• **Task description**
In the data below, one line contains "Pick October 15 in the right calendar" and a later one contains "Select the Assets.xcassets". Print both, with every line between them, exactly and alone.

-=-=-

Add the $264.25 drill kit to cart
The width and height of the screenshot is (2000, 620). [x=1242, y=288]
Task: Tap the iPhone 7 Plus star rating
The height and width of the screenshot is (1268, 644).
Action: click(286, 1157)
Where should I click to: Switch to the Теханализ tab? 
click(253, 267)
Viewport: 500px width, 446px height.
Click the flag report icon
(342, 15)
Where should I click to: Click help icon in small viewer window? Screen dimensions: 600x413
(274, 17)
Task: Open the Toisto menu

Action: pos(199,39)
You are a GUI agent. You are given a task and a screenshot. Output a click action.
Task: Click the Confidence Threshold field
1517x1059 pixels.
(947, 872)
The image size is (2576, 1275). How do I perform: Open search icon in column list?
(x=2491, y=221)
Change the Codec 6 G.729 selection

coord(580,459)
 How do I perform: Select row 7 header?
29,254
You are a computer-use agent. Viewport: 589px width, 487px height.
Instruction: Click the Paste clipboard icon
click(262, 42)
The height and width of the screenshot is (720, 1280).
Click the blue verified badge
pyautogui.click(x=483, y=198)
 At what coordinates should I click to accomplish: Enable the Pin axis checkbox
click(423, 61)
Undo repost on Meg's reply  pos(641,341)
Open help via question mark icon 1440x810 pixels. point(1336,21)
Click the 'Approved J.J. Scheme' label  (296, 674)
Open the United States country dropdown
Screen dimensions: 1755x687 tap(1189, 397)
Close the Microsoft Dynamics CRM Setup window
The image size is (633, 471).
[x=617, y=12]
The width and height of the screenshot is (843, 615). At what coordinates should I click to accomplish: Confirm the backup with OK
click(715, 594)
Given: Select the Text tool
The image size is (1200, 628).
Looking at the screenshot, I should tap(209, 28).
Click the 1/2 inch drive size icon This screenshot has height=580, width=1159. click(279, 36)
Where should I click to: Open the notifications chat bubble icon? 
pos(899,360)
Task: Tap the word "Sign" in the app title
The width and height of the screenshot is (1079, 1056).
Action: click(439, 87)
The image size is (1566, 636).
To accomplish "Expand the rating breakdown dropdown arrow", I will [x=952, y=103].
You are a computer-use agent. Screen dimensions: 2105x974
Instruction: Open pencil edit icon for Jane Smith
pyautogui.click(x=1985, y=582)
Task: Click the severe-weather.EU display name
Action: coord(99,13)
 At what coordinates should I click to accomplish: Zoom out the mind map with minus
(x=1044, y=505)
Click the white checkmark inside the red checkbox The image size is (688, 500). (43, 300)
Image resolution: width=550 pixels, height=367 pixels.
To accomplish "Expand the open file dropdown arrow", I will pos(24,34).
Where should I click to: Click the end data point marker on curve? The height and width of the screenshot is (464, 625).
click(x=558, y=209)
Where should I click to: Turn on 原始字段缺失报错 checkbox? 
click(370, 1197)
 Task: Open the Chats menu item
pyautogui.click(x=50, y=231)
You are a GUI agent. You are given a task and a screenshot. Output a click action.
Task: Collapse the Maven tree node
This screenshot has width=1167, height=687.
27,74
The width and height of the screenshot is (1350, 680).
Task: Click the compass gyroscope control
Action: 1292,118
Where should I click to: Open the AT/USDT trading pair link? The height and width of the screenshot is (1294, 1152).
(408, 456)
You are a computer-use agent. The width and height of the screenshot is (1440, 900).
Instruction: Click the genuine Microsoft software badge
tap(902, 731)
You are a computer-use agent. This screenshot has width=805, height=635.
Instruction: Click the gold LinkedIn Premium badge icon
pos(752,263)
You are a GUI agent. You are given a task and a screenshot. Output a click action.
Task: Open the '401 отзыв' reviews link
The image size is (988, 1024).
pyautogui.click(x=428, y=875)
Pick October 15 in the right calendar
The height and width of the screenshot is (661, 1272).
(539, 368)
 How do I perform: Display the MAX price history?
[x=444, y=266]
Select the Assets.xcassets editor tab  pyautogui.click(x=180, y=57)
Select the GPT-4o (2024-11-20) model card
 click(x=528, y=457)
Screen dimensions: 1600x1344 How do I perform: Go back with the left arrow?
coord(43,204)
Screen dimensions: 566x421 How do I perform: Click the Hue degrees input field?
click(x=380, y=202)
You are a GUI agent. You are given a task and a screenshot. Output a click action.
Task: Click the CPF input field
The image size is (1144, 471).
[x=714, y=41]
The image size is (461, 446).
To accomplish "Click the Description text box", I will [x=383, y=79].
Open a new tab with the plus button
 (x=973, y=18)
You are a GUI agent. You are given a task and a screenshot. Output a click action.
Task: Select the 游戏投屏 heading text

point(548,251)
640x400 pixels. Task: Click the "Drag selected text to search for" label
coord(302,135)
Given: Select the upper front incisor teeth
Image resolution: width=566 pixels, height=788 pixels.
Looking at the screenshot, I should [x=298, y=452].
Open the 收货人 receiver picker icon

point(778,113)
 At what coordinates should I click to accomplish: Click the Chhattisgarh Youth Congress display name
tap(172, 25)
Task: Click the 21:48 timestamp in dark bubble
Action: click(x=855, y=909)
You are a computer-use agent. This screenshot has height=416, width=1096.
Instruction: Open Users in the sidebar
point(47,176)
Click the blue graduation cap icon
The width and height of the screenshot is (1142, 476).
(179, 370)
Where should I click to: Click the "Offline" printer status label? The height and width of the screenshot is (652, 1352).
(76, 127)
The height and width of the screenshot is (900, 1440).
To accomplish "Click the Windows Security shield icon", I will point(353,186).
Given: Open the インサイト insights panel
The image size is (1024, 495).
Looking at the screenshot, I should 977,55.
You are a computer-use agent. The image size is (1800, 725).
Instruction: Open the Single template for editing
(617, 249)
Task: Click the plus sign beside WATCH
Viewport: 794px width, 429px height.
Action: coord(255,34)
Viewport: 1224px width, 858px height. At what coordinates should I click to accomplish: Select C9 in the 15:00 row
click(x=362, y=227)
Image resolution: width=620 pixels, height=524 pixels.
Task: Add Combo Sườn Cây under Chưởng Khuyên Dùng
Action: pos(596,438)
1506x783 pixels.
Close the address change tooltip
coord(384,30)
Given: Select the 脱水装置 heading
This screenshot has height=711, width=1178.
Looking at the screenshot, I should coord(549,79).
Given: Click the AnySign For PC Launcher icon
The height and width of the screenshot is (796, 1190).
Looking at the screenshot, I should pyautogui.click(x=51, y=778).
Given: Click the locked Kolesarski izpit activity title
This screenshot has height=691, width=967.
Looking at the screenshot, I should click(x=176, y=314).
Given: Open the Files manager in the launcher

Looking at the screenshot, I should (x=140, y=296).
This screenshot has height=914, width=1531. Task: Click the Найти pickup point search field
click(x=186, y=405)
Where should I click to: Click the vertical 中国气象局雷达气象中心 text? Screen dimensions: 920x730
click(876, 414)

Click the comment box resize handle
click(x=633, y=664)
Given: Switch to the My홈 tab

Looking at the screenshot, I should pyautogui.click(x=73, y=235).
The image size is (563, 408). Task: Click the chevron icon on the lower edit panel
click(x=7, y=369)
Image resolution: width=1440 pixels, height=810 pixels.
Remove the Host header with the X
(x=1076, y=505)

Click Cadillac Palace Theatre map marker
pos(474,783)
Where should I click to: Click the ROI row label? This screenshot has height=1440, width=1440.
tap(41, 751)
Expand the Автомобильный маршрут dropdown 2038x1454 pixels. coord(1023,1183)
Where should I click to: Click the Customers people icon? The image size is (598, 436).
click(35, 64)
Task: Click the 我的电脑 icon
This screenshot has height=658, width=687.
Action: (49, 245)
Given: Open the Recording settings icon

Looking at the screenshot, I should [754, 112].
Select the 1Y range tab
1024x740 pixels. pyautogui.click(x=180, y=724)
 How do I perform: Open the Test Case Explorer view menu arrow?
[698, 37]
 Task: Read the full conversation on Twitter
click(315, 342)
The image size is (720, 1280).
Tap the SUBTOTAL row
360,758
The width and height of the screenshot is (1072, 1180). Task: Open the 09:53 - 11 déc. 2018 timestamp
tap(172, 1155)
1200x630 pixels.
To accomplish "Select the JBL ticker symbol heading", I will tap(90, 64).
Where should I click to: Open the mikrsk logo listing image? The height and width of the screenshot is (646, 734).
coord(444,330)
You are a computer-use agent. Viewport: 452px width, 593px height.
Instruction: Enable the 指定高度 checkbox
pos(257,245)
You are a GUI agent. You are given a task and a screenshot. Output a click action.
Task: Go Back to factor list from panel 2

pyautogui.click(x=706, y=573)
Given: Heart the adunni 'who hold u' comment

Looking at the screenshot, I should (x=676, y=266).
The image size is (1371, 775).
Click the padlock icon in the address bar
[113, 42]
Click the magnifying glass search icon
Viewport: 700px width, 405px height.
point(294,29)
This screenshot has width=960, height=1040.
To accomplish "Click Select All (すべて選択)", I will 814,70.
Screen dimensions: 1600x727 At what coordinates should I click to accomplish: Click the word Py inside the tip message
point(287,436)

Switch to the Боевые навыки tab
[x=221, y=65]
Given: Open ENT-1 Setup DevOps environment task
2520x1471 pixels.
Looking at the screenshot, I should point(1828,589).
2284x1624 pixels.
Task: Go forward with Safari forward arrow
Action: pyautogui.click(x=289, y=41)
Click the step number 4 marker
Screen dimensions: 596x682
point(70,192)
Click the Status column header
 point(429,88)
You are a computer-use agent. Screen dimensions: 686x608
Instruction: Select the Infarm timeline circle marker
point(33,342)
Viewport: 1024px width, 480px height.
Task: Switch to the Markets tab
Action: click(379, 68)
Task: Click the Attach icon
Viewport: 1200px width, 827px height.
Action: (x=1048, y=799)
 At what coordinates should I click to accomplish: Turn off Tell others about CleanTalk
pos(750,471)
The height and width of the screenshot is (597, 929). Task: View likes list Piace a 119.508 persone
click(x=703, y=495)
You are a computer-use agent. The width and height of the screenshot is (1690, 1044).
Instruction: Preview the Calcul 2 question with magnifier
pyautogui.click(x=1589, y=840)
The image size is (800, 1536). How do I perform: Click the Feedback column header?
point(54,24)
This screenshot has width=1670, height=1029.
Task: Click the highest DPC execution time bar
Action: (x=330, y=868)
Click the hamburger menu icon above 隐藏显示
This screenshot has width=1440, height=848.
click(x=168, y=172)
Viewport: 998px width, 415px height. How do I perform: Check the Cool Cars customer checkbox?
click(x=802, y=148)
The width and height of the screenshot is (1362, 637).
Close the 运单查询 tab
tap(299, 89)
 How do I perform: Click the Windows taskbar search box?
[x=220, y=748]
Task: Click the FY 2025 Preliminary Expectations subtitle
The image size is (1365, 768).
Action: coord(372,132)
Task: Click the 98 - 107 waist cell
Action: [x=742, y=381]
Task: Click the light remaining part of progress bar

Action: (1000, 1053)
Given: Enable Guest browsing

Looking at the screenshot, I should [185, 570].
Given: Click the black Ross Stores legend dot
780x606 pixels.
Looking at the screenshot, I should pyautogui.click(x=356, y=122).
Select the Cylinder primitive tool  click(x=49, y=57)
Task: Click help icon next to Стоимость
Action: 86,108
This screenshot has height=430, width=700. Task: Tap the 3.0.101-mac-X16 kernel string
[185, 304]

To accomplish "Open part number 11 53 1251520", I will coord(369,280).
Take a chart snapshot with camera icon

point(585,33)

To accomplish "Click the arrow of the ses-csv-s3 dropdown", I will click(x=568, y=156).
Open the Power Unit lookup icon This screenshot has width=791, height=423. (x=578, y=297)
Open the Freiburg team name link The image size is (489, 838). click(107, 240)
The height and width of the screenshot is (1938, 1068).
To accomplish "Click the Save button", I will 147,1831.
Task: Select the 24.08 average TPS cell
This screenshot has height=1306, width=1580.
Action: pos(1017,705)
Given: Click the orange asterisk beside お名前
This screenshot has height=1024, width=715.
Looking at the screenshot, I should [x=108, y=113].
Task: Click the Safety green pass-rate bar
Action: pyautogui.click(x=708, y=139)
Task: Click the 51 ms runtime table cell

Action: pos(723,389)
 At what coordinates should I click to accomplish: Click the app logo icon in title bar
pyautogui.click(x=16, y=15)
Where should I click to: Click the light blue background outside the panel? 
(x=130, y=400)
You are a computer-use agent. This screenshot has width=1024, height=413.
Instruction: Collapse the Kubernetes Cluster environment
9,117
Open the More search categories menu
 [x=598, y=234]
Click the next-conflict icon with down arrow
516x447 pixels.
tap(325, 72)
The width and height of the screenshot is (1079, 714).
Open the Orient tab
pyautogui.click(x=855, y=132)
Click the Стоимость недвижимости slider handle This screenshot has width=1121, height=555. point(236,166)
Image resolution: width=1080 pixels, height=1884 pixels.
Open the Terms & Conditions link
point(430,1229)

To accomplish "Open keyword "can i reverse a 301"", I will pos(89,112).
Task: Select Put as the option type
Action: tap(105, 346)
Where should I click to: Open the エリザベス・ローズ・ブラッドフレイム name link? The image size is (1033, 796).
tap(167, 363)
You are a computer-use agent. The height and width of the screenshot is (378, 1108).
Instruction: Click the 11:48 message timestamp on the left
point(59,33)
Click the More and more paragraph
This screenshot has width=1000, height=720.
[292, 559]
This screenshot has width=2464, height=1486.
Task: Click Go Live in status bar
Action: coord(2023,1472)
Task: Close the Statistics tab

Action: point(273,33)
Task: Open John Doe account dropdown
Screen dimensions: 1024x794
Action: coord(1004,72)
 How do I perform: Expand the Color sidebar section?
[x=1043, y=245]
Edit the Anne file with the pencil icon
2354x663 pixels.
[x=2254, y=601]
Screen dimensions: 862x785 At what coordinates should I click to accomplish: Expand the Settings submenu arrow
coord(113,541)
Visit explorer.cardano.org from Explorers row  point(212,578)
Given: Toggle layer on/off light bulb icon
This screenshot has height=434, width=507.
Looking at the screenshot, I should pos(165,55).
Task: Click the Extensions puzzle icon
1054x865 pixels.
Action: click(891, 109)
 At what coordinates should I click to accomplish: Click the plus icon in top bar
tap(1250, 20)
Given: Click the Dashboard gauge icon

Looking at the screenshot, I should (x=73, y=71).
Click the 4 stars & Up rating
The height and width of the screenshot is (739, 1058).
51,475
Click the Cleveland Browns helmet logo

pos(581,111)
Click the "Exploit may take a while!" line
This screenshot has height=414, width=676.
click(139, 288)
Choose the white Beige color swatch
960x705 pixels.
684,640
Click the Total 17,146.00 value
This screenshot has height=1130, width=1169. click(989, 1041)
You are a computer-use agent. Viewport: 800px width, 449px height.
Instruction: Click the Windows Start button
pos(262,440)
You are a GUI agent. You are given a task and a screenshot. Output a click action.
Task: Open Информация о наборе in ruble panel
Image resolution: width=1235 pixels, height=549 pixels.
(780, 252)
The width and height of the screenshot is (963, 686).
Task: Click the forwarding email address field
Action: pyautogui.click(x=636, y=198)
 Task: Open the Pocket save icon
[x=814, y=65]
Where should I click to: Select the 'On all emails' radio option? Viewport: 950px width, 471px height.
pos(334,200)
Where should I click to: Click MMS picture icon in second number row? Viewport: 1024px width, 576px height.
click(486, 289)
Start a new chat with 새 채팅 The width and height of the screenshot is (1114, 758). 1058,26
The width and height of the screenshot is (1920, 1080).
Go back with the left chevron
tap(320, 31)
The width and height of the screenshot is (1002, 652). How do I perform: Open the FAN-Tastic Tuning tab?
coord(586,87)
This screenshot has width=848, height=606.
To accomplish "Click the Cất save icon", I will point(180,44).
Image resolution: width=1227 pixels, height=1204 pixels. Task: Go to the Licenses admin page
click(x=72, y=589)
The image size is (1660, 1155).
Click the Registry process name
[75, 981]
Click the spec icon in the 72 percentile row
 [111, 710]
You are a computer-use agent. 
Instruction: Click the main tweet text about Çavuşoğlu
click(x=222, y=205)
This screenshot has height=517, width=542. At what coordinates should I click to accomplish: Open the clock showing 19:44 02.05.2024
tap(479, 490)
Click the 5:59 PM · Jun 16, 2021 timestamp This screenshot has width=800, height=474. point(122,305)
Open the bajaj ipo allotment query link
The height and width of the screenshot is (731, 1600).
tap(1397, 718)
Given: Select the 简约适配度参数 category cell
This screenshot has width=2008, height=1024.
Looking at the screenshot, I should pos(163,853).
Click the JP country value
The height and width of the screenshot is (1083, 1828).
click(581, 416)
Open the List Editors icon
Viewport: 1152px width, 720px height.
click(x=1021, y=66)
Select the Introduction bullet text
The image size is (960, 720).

-=-=-

• **Written solution**
Pick October 15 in the right calendar
The height and width of the screenshot is (661, 1272).
(539, 368)
 How do I perform: Display the MAX price history?
[x=444, y=266]
Select the Assets.xcassets editor tab  pyautogui.click(x=180, y=57)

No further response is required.